[Input records]:
<<<<
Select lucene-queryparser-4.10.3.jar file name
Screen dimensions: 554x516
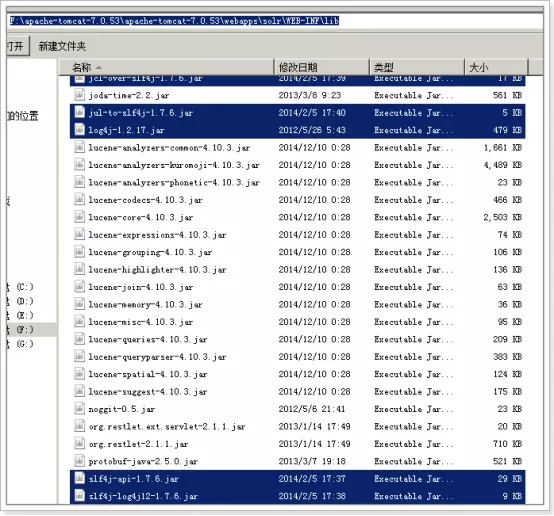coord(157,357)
>>>>
<<<<
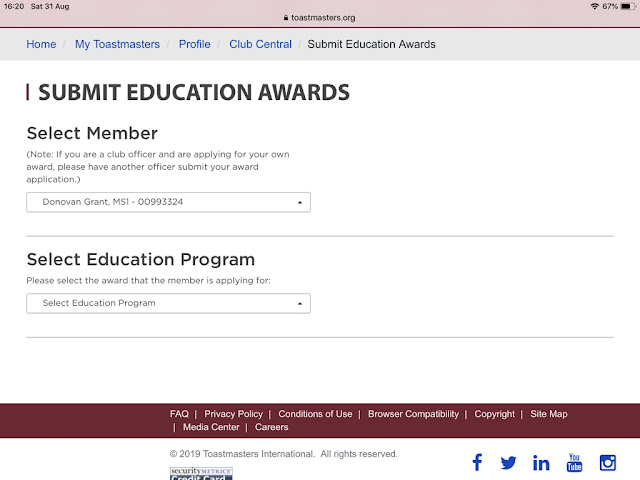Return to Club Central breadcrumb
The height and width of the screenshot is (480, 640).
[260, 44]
>>>>
[What is needed]:
Convert the lines that begin with the one containing "Select lucene-queryparser-4.10.3.jar file" and end with the one containing "coord(157,357)" into a two-column CSV with the headers instruction and coordinates. Put the instruction text and its answer each in a single quoted field, replace any line breaks with spaces, and omit the pictures.

[Answer for this exercise]:
instruction,coordinates
"Select lucene-queryparser-4.10.3.jar file name Screen dimensions: 554x516","coord(157,357)"